◆ Exercise passage ◆
● ● ● ●
I was asked to look at a case where a user could not log in to Dynamics CRM. This is an internet-facing deployment which uses ADFS (Active Directory Federation Services). The user put in valid credentials but received a 401 – unauthorized: Access is denied due to invalid credentials.
The odd thing from the user’s perspective is that everything worked fine on other PCs; but switching web browsers did not fix it.
I noticed that Kaspersky anti-virus was installed.
Pausing Kaspersky made no difference to the error. However I came back to this after eliminating some other possible problems. I noticed that if you looked at the certificate on the ADFS site it was not from the site itself, but a Kaspersky certificate.
The reason for this is that Kaspersky wants to inspect encrypted traffic for malware.
I understand the rationale but I dislike this behaviour. Your security software should not hide the SSL certificate of the web site you are visiting. Of course it is particularly dislikeable if it breaks stuff, as in this case. I found the setting in Kaspersky and disabled both this feature, and another which injects script into web traffic (though this proved not to be the culprit here), for the sake of Kaspersky’s “URL Advisor”).
● ● ● ●
◆ Using the information ◆
- a) In the post about the Dynamics CRM login problem, what kind of certificate appeared when the ADFS site's certificate was checked?
- b) Write the next part of the post about the Dynamics CRM login problem, picking up after its final sentence.

◆ Records taken from a dataset ◆
● ● ● ●
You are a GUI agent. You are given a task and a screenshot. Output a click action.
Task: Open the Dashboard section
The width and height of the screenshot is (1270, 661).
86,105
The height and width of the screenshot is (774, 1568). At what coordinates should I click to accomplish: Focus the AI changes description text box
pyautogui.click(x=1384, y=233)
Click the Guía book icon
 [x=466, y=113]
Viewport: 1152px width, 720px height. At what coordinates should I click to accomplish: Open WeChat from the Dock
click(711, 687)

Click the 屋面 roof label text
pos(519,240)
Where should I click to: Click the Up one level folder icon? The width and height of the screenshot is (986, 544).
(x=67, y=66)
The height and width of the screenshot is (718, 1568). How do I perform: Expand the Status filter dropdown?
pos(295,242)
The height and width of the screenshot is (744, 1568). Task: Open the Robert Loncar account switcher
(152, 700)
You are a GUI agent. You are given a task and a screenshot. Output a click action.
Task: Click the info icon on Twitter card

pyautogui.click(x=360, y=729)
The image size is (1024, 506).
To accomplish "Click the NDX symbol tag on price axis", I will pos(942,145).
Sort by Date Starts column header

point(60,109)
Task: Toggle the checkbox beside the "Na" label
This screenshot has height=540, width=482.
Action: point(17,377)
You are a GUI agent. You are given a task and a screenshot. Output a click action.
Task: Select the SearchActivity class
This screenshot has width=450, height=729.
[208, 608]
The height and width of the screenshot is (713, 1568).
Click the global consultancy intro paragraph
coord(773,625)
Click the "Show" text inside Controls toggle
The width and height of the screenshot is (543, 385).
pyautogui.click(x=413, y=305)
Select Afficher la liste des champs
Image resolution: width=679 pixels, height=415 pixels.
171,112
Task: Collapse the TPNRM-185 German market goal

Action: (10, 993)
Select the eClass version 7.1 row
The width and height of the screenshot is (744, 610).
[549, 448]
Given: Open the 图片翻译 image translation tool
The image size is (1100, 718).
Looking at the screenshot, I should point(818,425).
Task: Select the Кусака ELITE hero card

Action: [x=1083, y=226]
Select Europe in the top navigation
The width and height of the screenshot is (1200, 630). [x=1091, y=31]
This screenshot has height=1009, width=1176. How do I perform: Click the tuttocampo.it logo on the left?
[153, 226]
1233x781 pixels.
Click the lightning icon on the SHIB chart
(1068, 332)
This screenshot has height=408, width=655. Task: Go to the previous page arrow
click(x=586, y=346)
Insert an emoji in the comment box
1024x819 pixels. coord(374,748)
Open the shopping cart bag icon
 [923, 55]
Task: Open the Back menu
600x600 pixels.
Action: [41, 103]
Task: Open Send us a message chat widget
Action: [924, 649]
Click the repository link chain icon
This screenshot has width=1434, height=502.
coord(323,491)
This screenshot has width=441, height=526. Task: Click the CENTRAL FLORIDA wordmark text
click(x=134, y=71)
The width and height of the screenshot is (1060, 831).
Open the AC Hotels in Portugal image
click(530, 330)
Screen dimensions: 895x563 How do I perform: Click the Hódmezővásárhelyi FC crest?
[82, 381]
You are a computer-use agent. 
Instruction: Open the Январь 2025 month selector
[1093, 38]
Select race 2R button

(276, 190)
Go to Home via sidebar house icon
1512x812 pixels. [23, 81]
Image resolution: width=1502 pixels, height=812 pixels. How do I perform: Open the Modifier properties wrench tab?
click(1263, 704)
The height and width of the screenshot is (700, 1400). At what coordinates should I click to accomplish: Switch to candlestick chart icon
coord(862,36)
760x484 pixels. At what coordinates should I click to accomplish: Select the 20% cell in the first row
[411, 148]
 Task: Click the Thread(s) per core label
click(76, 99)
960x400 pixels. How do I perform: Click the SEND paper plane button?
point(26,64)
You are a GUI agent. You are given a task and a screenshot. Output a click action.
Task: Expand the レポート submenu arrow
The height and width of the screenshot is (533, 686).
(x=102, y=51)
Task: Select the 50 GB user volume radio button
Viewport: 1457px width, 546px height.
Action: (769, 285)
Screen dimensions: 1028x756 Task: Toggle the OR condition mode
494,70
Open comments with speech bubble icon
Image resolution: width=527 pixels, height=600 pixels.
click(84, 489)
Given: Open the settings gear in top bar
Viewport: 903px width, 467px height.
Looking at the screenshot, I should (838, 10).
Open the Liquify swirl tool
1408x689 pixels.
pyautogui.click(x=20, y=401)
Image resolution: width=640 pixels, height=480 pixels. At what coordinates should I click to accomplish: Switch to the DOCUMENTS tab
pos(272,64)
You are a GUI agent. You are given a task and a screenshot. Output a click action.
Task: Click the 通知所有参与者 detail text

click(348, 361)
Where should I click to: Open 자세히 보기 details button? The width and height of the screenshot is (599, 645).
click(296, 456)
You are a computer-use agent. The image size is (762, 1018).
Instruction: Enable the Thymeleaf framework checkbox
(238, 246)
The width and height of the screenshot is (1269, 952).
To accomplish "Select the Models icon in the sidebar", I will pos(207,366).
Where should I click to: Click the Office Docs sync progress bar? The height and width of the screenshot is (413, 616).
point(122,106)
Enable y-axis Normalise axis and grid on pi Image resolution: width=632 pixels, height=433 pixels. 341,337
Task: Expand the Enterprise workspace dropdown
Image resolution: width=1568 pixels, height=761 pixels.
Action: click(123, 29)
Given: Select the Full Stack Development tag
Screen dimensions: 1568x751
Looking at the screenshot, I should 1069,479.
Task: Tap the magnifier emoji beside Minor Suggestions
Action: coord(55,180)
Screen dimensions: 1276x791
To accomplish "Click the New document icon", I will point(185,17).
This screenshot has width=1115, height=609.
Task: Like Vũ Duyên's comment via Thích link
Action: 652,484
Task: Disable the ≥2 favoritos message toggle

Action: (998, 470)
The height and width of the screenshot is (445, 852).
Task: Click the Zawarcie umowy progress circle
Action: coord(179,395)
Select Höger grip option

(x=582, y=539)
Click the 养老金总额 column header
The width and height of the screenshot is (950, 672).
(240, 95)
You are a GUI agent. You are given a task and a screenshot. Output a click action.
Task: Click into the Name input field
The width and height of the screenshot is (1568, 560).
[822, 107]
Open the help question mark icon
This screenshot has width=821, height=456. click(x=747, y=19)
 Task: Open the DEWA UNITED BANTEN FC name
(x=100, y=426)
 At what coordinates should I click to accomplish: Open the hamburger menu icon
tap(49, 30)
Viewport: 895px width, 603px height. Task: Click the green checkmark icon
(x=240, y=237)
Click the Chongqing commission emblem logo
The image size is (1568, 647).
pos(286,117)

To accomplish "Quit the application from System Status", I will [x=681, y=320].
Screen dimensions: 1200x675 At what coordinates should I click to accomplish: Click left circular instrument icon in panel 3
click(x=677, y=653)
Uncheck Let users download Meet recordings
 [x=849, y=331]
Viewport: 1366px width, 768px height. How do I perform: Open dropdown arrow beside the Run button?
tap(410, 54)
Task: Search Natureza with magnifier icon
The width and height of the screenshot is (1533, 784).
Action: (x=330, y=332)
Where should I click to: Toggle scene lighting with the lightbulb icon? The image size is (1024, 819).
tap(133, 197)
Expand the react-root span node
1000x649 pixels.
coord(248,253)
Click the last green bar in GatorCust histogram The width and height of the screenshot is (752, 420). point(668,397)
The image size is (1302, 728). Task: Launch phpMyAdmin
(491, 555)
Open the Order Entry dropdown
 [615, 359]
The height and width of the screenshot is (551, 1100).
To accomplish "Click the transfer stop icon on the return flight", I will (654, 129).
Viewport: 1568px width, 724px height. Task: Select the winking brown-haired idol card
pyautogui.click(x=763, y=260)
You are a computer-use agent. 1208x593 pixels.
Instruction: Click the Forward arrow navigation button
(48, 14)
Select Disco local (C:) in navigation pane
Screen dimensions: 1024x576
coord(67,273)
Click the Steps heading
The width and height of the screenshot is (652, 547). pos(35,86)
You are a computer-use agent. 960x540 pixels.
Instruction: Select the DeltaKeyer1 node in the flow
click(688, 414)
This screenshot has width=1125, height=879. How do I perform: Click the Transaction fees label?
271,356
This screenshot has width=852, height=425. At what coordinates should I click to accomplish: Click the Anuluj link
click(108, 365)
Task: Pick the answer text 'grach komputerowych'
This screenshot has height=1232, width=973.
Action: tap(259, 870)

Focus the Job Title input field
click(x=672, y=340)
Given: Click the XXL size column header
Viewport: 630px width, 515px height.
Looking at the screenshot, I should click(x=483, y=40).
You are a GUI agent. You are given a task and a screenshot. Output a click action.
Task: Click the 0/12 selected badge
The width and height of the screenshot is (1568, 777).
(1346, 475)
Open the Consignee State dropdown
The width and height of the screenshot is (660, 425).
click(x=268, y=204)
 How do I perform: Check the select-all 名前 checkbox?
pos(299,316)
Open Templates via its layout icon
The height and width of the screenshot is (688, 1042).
● ● ● ●
◆ Responses ◆
- a) A Kaspersky certificate, not one from the site itself.

- b)
Personally I feel that encrypted traffic should only be decrypted in the recipient application. Kaspersky’s feature is an SSL Man-in-the-Middle attack and to my mind reduces rather than increases the security of the PC. However you made the decision to trust your anti-virus vendor when you installed the software.
There are other anti-virus solutions that also do this so Kaspersky is not alone. As to why it breaks ADFS I am not sure, but regard this as a good thing since the user’s SSL connection is compromised.
As it turns out, it isn’t essential to disable the feature entirely. You can simply set an exclusion for the ADFS site by clicking Manage exclusions.
Posted here in case others hit this issue.